A carteira recomendada de FIIs do Santander passou por ajustes pontuais em maio de 2026, refletindo a estratégia da instituição diante de um cenário de juros elevados por mais tempo. A principal alteração foi o aumento marginal na exposição ao fundo Kinea Rendimentos Imobiliários (KNCR11), acompanhado por uma leve redução na participação do Bresco Logística (BRCO11).
De acordo com os analistas, a decisão está alinhada à expectativa de manutenção de taxas de juros em patamares elevados, o que favorece fundos de papel indexados ao CDI. Nesse contexto, o KNCR11 tende a apresentar maior previsibilidade de rendimentos, com estimativa de dividend yield próxima de 12,8% nos próximos 12 meses.

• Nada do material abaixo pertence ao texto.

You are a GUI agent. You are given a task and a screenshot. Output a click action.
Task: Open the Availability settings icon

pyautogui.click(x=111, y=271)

O fundo possui uma carteira diversificada de Certificados de Recebíveis Imobiliários (CRIs), majoritariamente classificados como high grade, além de contar com garantias robustas, como alienação fiduciária e cessão de recebíveis.
Outro ponto destacado é a recente captação de aproximadamente R$ 3,2 bilhões pelo KNCR11, fortalecendo sua posição de caixa e ampliando a capacidade de investimento em novos ativos. A carteira do fundo é praticamente integralmente indexada ao CDI, característica que potencializa seus rendimentos em ambientes de juros elevados.

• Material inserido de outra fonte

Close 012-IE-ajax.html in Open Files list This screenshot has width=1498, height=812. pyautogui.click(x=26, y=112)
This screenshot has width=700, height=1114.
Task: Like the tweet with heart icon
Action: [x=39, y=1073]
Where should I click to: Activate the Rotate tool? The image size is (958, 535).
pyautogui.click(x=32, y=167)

Carteira recomendada de FIIs mantém exposição a logística
Apesar da redução marginal, o BRCO11 segue com recomendação de compra dentro da carteira recomendada. Segundo o banco, o movimento não reflete deterioração dos fundamentos do fundo, mas sim um ajuste tático para acomodar maior exposição ao KNCR11.

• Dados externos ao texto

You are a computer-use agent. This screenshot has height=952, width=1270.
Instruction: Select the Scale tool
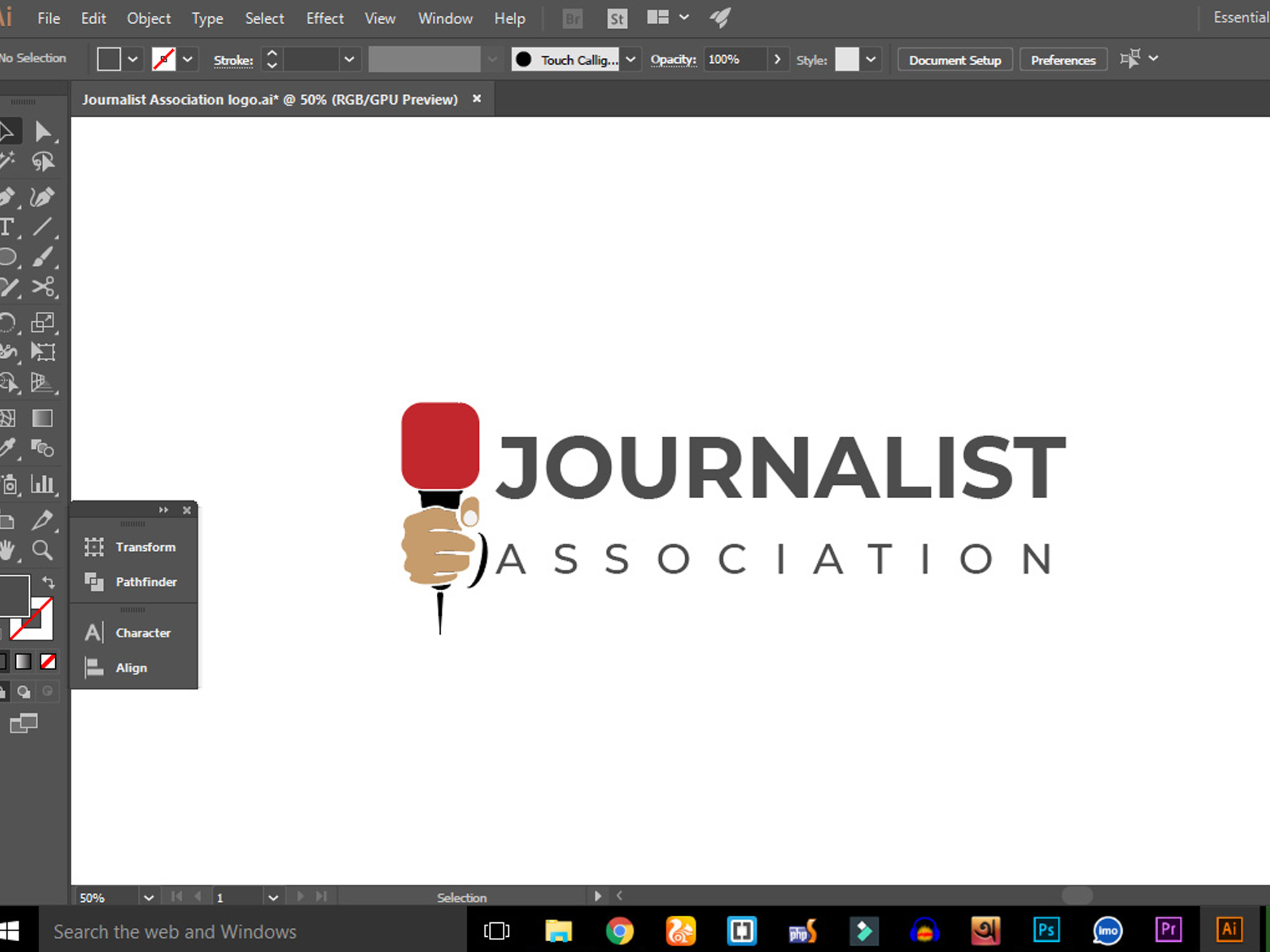click(43, 322)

O Bresco Logística é reconhecido pela qualidade de seu portfólio, composto por galpões logísticos classificados entre AAA e AA, com localização estratégica — incluindo forte presença no estado de São Paulo. Além disso, o fundo possui contratos de longo prazo, com cerca de 85% dos vencimentos previstos após 2028, o que contribui para maior previsibilidade de receitas.
A base de inquilinos também é considerada um diferencial, reunindo empresas de grande porte como Natura, Mercado Livre e Whirlpool. Para os próximos 12 meses, a estimativa é de um dividend yield em torno de 9,4%.
O objetivo da carteira segue sendo superar o desempenho do IFIX ao longo de um horizonte de 12 a 24 meses, priorizando fundos com maior previsibilidade de rendimentos sem abrir mão de oportunidades de valorização no médio prazo.